«Les positions du patronat n’ont cessé de se durcir en quelques années seulement, et ses facultés d’écoute se sont rétrécies jusqu’à atteindre le point critique de la surdité.»
C’est une constante à laquelle on échappe difficilement, lorsqu’on observe les frémissements qui se dégagent des négociations liées aux renouvellement des conventions collectives de travail. Qu’on se penche sur celles récemment paraphées ou qu’on considère les pourparlers en cours ou sur le point de commencer, on mesure combien les positions du patronat n’ont cessé de se durcir en quelques années seulement. Combien ses facultés d’écoute se sont rétrécies jusqu’à atteindre le point critique de la surdité. Si bien qu’en recourant à une image, on pourrait dire qu’il faut parfois un pied-de-biche ne serait-ce que pour parvenir à porter des revendications dans les salles des négociations. Ce qui était jusqu’à récemment une simple formalité, relève aujourd’hui d’une quasi-conquête. Il en a été en partie ainsi pour l’accord signé entre Unia et Coop, qui entrera en force dès le 1er janvier prochain. Le processus qui a mené au mois d’octobre dernier à un résultat salué par le syndicat, a nécessité deux ans d’élaboration. La démarche s’est concrétisée par des luttes, un sondage auprès des salariés pour fixer les points à améliorer dans les conditions de travail, et surtout, une pétition. Munie de 3000 signatures, celle-ci a permis de faire bouger la posture rigide de la direction. Le pied de biche a permis, dans ce cas précis, d’accéder à des avancées notables. Le salaire minimum, tout comme le salaire qui fait référence après formation, ont été relevés. Le temps de travail a été réduit et des mesures favorables aux apprentis et aux familles ont été conclues.

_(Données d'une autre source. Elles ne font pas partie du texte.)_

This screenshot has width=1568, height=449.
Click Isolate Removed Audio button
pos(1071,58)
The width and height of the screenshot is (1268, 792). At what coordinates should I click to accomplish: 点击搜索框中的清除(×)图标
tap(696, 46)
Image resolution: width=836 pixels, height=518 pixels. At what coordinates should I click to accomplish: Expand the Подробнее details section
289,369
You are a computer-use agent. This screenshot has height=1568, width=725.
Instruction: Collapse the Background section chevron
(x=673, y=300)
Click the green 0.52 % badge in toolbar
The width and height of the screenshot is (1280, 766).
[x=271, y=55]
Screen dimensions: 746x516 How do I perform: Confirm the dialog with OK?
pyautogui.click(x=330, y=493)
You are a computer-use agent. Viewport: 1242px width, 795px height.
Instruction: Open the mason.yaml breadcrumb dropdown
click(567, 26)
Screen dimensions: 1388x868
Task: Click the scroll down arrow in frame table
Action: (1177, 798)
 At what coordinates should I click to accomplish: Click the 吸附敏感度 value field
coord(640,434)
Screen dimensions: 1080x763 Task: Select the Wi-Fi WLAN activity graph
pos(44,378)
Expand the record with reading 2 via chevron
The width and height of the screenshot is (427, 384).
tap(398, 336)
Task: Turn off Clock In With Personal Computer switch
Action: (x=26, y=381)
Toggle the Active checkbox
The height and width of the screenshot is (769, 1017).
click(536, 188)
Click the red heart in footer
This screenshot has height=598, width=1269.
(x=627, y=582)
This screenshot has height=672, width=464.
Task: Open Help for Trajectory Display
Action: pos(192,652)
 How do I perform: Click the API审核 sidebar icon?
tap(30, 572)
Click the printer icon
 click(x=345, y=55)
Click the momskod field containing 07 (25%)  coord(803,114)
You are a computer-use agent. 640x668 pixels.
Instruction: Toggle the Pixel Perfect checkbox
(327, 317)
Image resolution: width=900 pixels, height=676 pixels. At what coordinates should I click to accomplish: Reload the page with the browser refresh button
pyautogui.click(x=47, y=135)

Le lourd ustensile en métal a été sorti de la caisse à outils plus récemment encore, dans le domaine de l’hôtellerie et de la restauration. Ici, la bonne nouvelle vient de la décision de GastroSuisse d’ouvrir la porte aux négociations d’une Convention collective nationale de travail qui concerne plus de 250 000 personnes dans le pays. La mauvaise, c’est qu’il a fallu six ans pour que l’association des employeurs de la branche se décide enfin à mettre de côté les divergences au sujet du salaire minimum. Les discussions qui vont prendre forme sont de la plus haute importance. Car le secteur est très mal loti sur le front salarial: la rémunération plancher est d’environ 3700 francs, alors que le salaire médian des employés sans fonction de cadre s’élève à 4335 francs. Unia, avec les autres syndicats et l’organisation professionnelle Hotel & Gastro Union, réclame une revalorisation de ces revenus, une compensation automatique du renchérissement annuel pour tous et l’augmentation réelle des salaires minimum de 100 francs chaque année pour la période de 2028 à 2032. Quant à la durée du travail hebdomadaire, qui va aujourd’hui de 42 à 45 heures, elle doit aussi être revue à la baisse pour offrir davantage de temps libre au personnel. Ces mesures, et d’autres encore, donneraient plus d’attractivité à une branche qui souffre d’une pénurie endémique de main-d’œuvre.
Des revendications qu’on retrouve d’ailleurs dans un autre dossier très chaud, celui du renouvellement de la Convention nationale de travail de la construction. Dans ce cas, le pied de biche a pris la forme de la grève, qui a connu un franc succès en Suisse romande mais n’a pas (encore?) fait bouger les lignes de la Société suisse des entrepreneurs (SSE), décidée à désosser jusqu’à l’invraisemblable les acquis existants. Le bras de fer que poursuit Unia – avec d’autres syndicats – constitue un test crucial. Il permettra de comprendre si le rapport de force déployé par l’organisation est à même de faire revenir à la raison la SSE et d’viter le spectre d’un vide conventionnel, nuisible autant pour les travailleurs que pour les patrons.